(ANSA) – BOLOGNA, 20 OTT – Un’analisi con tecniche avanzate
non invasive per decifrare gli enigmi di uno dei pochissimi
manoscritti precolombiani sopravvissuti ai secoli e ai
conquistadores. Il Codice Cospi, antico testo azteco dipinto tra
la fine del XV e l’inizio del XVI secolo, conservato a Bologna
da quasi 500 anni, è in questi giorni al centro di una campagna
di analisi presso la biblioteca universitaria della città, in
collaborazione con il Museo di Palazzo Poggi del Sistema Museale
di Ateneo.
Un gruppo di ricercatori proverà a ricostruire la
composizione dei vividi colori con cui il libro venne dipinto.
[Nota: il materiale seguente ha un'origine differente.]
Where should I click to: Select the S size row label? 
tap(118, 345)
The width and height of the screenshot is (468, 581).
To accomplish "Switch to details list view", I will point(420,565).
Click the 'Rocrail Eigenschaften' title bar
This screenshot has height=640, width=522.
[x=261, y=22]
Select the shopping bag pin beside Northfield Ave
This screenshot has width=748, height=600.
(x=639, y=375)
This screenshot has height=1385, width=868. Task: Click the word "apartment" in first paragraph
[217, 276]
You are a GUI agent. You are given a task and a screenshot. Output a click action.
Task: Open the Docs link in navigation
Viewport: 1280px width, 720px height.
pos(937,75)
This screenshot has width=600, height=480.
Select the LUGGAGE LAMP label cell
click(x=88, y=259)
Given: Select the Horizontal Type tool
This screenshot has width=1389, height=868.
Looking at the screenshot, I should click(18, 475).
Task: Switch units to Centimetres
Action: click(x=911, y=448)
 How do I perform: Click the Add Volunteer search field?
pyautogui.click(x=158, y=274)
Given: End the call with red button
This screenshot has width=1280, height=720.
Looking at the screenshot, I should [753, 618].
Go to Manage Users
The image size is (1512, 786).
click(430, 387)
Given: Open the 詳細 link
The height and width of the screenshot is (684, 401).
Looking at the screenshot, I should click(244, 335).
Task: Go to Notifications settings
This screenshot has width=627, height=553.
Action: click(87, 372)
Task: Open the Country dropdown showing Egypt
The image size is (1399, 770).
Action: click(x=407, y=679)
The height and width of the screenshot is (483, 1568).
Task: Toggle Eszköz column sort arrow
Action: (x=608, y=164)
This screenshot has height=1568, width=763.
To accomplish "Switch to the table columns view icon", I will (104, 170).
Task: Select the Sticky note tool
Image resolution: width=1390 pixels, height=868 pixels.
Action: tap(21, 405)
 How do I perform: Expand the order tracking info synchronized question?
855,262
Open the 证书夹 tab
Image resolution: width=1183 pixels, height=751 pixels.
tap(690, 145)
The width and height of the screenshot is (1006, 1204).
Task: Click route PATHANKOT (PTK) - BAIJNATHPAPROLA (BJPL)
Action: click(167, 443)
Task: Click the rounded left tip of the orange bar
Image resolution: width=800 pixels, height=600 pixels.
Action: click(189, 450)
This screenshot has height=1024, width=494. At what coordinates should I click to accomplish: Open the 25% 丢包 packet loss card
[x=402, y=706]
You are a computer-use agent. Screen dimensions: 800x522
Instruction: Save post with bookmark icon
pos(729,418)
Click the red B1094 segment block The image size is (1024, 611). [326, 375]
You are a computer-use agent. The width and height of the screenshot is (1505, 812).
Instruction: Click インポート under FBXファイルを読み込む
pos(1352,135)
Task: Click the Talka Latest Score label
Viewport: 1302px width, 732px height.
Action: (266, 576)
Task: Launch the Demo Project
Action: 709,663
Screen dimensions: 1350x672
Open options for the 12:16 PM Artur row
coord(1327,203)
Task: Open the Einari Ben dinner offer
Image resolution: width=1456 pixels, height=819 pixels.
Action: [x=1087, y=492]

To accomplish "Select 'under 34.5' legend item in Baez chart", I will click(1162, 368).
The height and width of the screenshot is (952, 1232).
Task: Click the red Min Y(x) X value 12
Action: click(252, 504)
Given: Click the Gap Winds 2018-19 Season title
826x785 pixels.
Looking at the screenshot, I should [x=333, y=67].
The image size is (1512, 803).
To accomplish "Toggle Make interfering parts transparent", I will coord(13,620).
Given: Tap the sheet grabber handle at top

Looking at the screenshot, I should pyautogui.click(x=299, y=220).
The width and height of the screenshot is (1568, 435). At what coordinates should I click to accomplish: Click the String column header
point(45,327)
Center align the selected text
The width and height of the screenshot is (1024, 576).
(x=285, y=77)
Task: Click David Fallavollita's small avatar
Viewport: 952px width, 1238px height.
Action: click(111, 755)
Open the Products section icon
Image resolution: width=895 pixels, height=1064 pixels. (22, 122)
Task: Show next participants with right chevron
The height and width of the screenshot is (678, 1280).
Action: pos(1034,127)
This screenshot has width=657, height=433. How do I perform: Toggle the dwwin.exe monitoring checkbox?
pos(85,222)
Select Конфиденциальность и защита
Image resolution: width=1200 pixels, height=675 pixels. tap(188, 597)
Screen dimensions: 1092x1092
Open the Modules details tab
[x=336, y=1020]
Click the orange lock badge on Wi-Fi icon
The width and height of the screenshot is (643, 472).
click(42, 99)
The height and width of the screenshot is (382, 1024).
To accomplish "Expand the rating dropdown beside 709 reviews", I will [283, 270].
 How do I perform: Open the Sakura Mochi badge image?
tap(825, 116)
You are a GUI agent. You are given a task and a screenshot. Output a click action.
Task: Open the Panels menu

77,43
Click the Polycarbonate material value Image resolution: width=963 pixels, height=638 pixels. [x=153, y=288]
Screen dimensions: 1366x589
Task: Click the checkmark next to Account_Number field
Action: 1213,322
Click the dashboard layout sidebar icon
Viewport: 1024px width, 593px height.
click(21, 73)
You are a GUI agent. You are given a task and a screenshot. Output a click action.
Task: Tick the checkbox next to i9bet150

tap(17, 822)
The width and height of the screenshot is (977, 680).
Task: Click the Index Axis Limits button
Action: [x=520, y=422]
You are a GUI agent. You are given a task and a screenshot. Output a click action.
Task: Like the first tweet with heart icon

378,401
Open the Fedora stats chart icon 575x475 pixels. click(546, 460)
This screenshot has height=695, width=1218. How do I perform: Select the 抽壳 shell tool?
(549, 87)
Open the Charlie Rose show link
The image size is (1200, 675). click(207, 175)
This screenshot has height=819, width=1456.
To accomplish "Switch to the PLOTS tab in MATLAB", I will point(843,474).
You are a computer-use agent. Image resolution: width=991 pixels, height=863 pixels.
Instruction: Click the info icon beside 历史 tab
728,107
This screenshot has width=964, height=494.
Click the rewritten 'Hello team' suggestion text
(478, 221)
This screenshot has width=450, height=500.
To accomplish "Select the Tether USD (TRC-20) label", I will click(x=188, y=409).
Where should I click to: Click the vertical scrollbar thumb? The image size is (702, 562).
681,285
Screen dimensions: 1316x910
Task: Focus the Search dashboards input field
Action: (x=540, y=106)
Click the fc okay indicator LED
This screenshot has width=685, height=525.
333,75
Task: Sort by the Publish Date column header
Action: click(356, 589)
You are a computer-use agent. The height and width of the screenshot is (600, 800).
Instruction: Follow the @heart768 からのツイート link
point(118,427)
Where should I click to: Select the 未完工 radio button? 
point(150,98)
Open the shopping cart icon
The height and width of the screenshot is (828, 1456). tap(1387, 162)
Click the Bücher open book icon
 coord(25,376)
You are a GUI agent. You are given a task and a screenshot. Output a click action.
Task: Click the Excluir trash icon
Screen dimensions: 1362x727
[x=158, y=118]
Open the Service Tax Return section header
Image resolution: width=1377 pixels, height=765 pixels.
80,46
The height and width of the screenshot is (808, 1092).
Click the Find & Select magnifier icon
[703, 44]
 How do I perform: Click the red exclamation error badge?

La nuova campagna, attraverso la piattaforma Molab di E-Rihs.it
(il nodo italiano dell’infrastruttura di ricerca europea
sull’Heritage Science), è possibile grazie a un finanziamento
della Fondazione Carisbo al Dipartimento di Storia Culture
Civiltà dell’Università di Bologna.
A coordinare l’iniziativa è il professore dell’Unibo Davide
Domenici: “Verranno impiegate avanzate tecniche di imaging
iperspettrale e fluorescenza per mappare la distribuzione dei
materiali utilizzati, sia organici che inorganici, in tutte le
pagine del codice – spiega – Questo ci permetterà di indagare
con un dettaglio fino ad oggi impensabile le pratiche
tecnologiche e pittoriche sviluppate dagli artisti
precolombiani”.
Il manoscritto, uno dei rarissimi “libri” precolombiani (una
dozzina nel mondo) arrivati a noi, venne presumibilmente portato
a Bologna dal domenicano spagnolo Domingo de Betanzos in
occasione di un incontro con Papa Clemente VII risalente al 3
marzo 1533. Una prima campagna di analisi non invasiva,
realizzata nel 2006, fece da apripista ad altri studi su gran
parte degli altri manoscritti precolombiani esistenti. (ANSA).